JuliaEcosystem / PackageAnalyzer.jl

https://juliaecosystem.github.io/PackageAnalyzer.jl/dev/
MIT License
59 stars 5 forks source link

ArgumentError: Invalid value set for field `licenses_in_project` when processing `Phylo`, `Diversity` and `EcoSISTEM` #103

Closed tylerjthomas9 closed 1 month ago

tylerjthomas9 commented 1 month ago

I am getting an error parsing licenses when analyzing a few packages. Phylo, Diversity and EcoSISTEM are all giving me this error.
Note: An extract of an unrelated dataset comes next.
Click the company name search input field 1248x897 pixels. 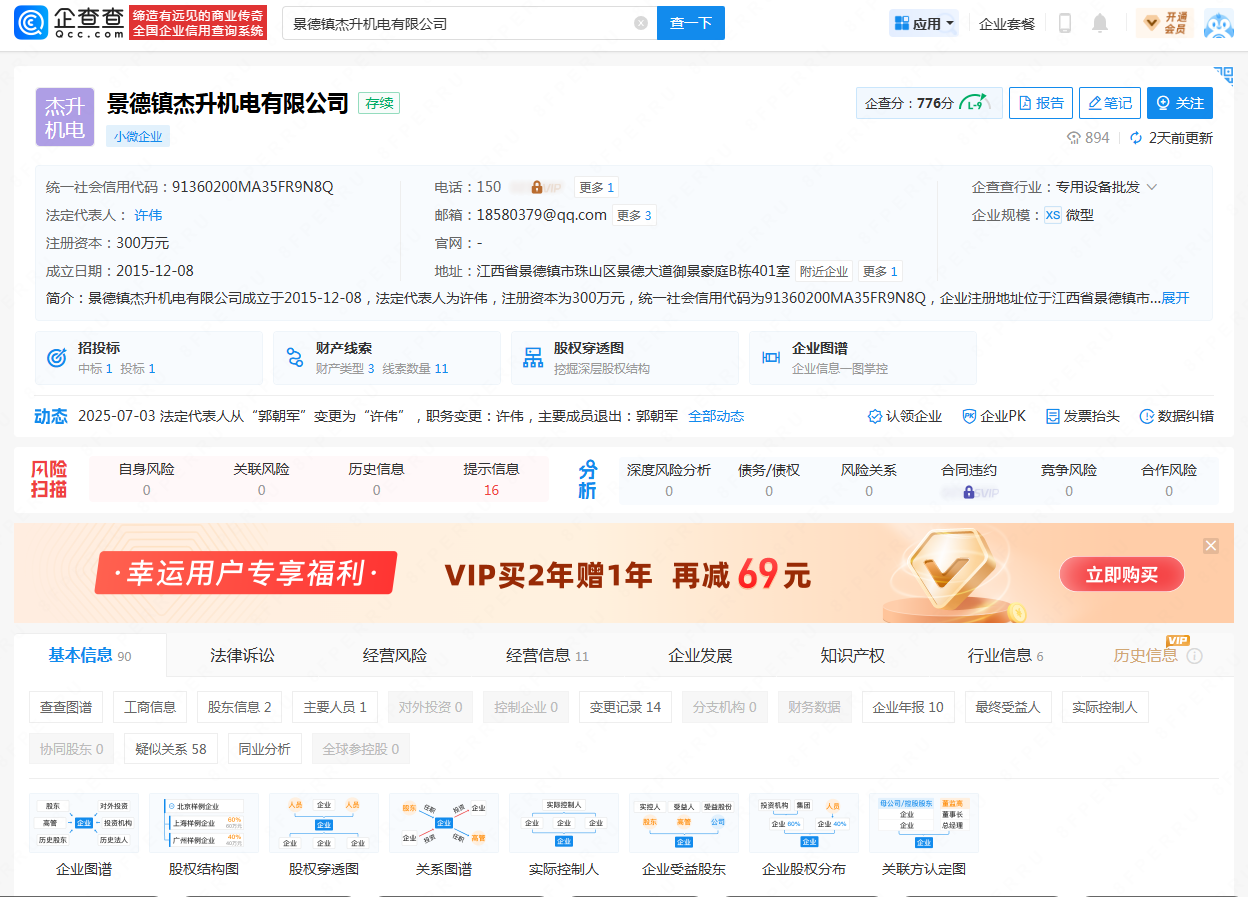click(460, 23)
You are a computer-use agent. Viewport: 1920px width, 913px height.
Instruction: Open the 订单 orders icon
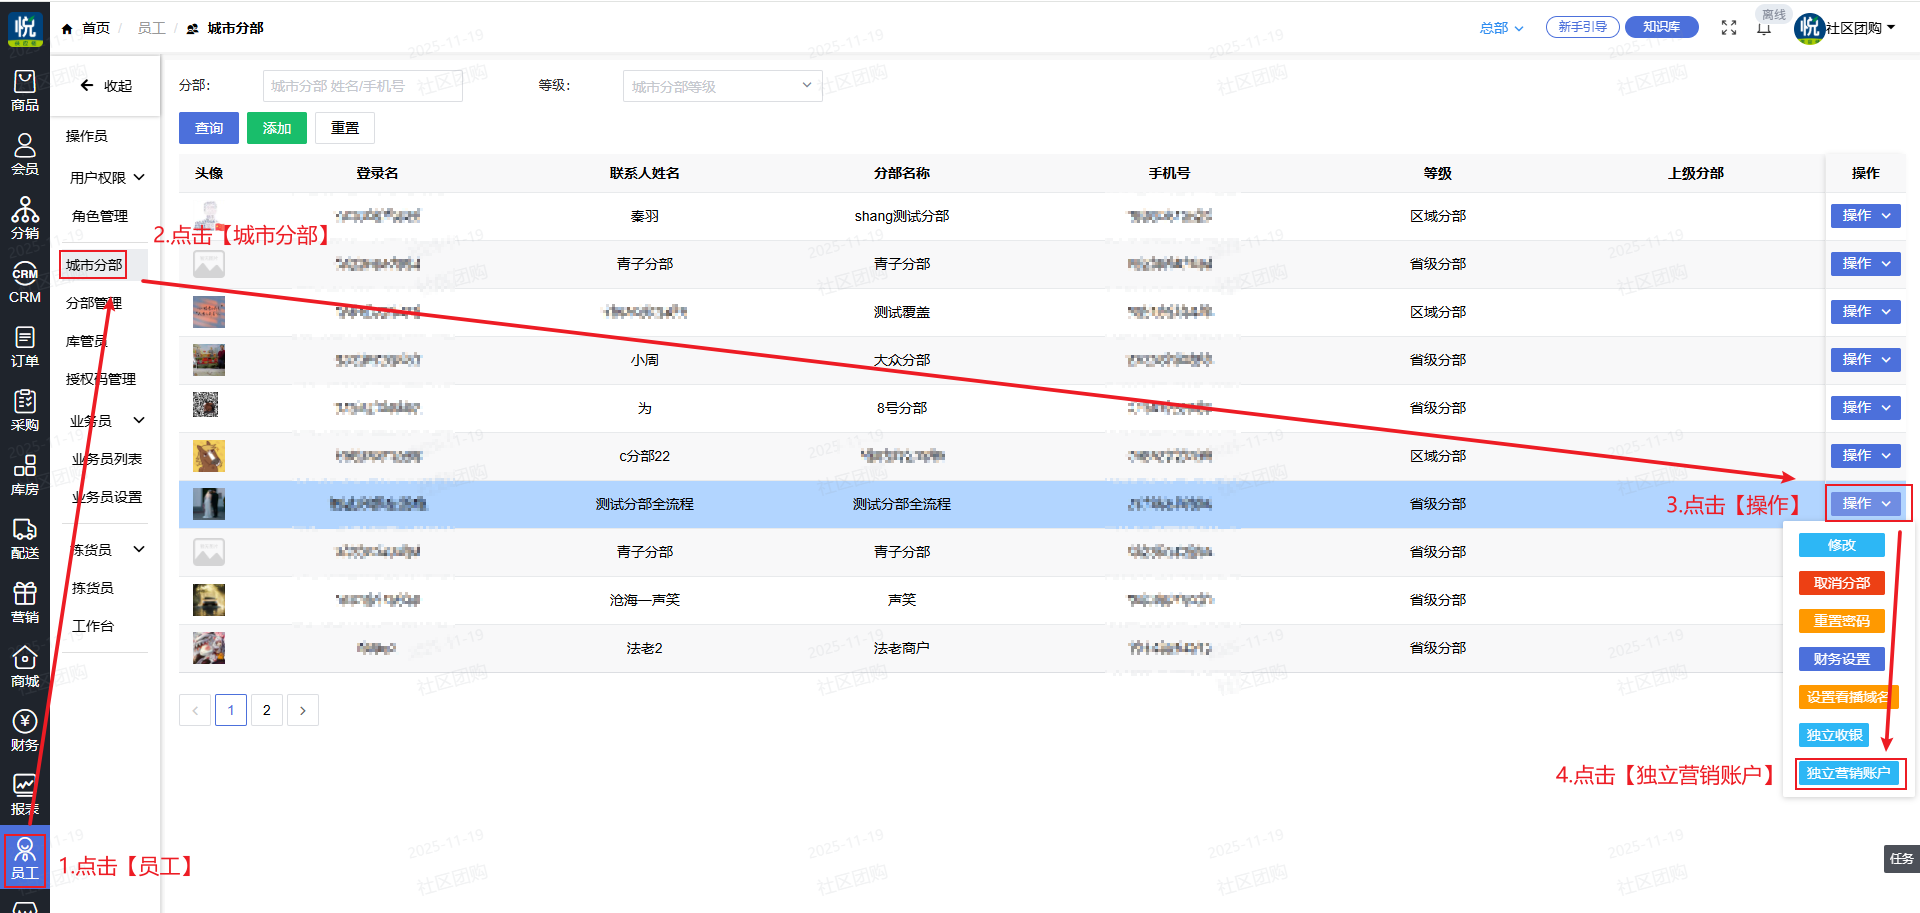point(24,346)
They all recently updated their LICENSE (https://github.com/EcoJulia/Phylo.jl/commit/1790ae4986698288eee1d35db7d7ad3963ffcb91, https://github.com/EcoJulia/Diversity.jl/commit/141e7b94966daff527b716b16459e8b30c0ed6dd, https://github.com/EcoJulia/EcoSISTEM.jl/commit/5cef1bb8d4077d90c5b12a8342087e427982581d#diff-c693279643b8cd5d248172d9c22cb7cf4ed163a3c98c8a3f69c2717edd3eacb7)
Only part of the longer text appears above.